As demonstrações financeiras da Mercedes-Benz exibiram lucros acima do esperado nos últimos quatro trimestres, com a última demonstração em julho registrando um lucro de US$3,34 bilhões. É esperado um lucro adicional de US$3,13 bilhões no final deste mês. Lucros em escalas similares foram obtidos pela GM no último ano, tendo declarado US$2,51 bilhões até o fim de junho.
Ou seja, diferente das afirmações da administração corporativa, os lucros da empresa e generosas compensações dos seus acionistas estão mais do que garantidos, enquanto centenas de trabalhadores serão colocadas no desemprego e em jornadas de trabalho extenuantes.
Enquanto o sindicato do UAW suprime e isola a luta dos trabalhadores americanos, não há dúvida de que os sindicatos automotivos brasileiros estão se preparando para cumprir esse mesmo papel no Brasil em nome dos interesses das grandes corporações automotivas.
Entretanto, assim como nos EUA, após anos trabalhando como agentes das empresas na imposição de cortes de salários e empregos, as burocracias sindicais estão completamente desacreditadas aos olhos dos trabalhadores, em um período de enorme intensificação da luta de classes internacional.

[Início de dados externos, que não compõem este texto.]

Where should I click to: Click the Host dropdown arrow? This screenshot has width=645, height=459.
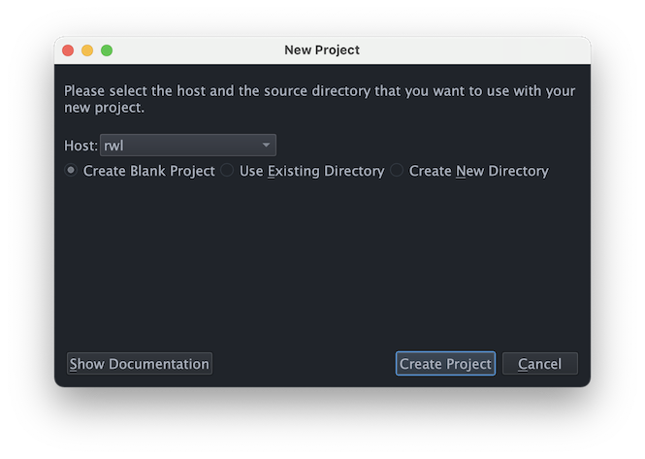(x=266, y=146)
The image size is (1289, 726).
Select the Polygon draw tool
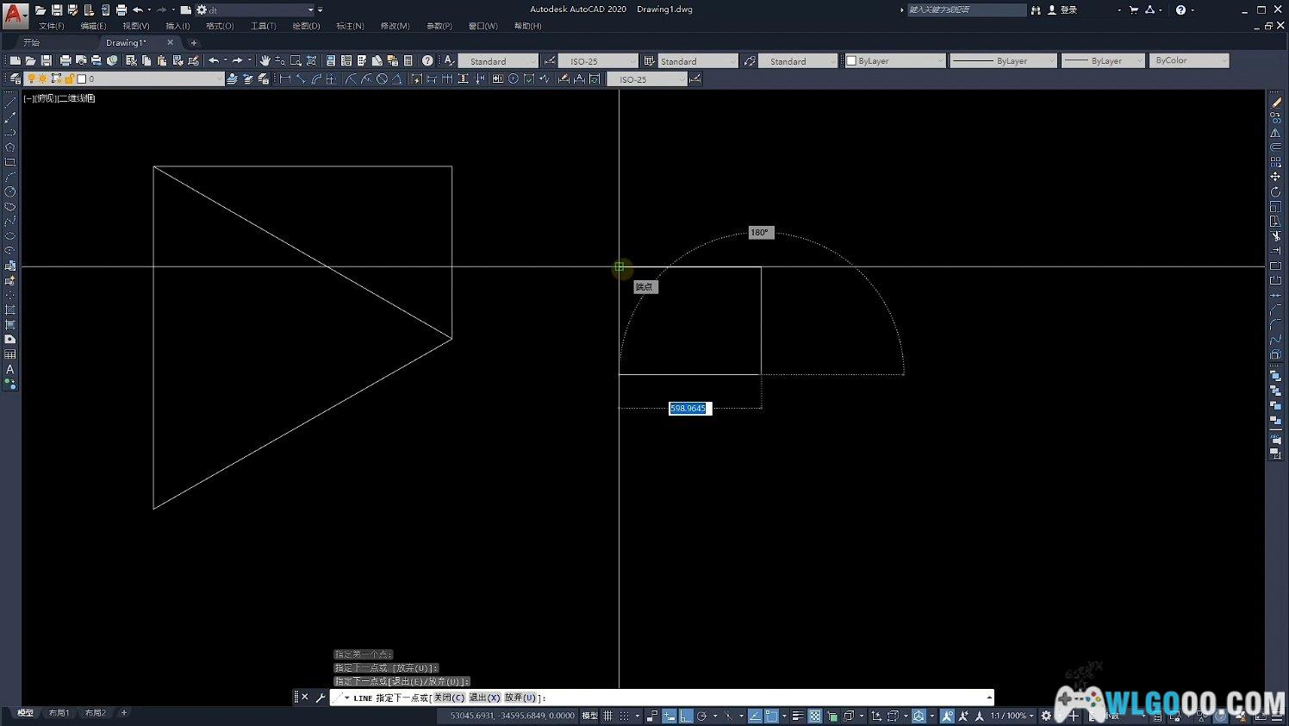(10, 147)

Em todos os lugares, os trabalhadores enfrentam cada vez mais o empobrecimento, aumento do custo de vida em meio à inflação, e o desmonte dos resquícios de programas sociais pelos governos.
É necessário que a enorme oposição dos trabalhadores a uma nova rodada de concessões às grandes empresas assuma forma organizada e independente em comitês de base para romper o isolamento e promover uma greve em toda a indústria automotiva. Os trabalhadores serão enormemente fortalecidos por uma luta unificada através das fronteiras nacionais.

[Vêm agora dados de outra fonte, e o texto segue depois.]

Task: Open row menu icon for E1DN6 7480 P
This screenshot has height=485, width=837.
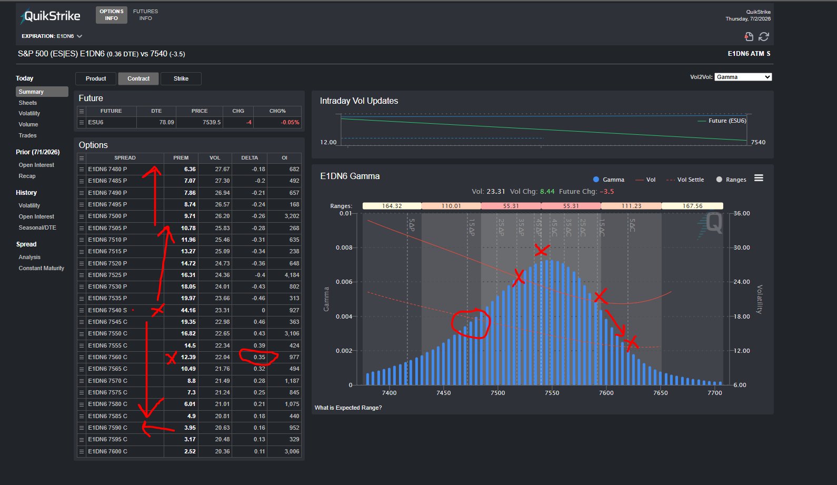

Em uma declaração conjunta, o comitês de base dos ferroviários nos EUA e o comitê de base dos metalúrgicos automotivos em Hamilton, Ontário no Canadá afirmaram:
“Para realizar uma luta efetiva, os trabalhadores automotivos devem construir comitês de base em todas as fábricas, afiliarem-se à Aliança Operária Internacional de Comitês de Base, esmagar as burocracias sindicais e restaurar o poder aos trabalhadores no chão de fábrica. Assim como o sistema de produção capitalista opera em escala mundial, o movimento dos trabalhadores também deve. Os trabalhadores devem trazer a luta para a arena mundial e conectar os comitês de base em todo setor industrial e em todos os países do mundo”.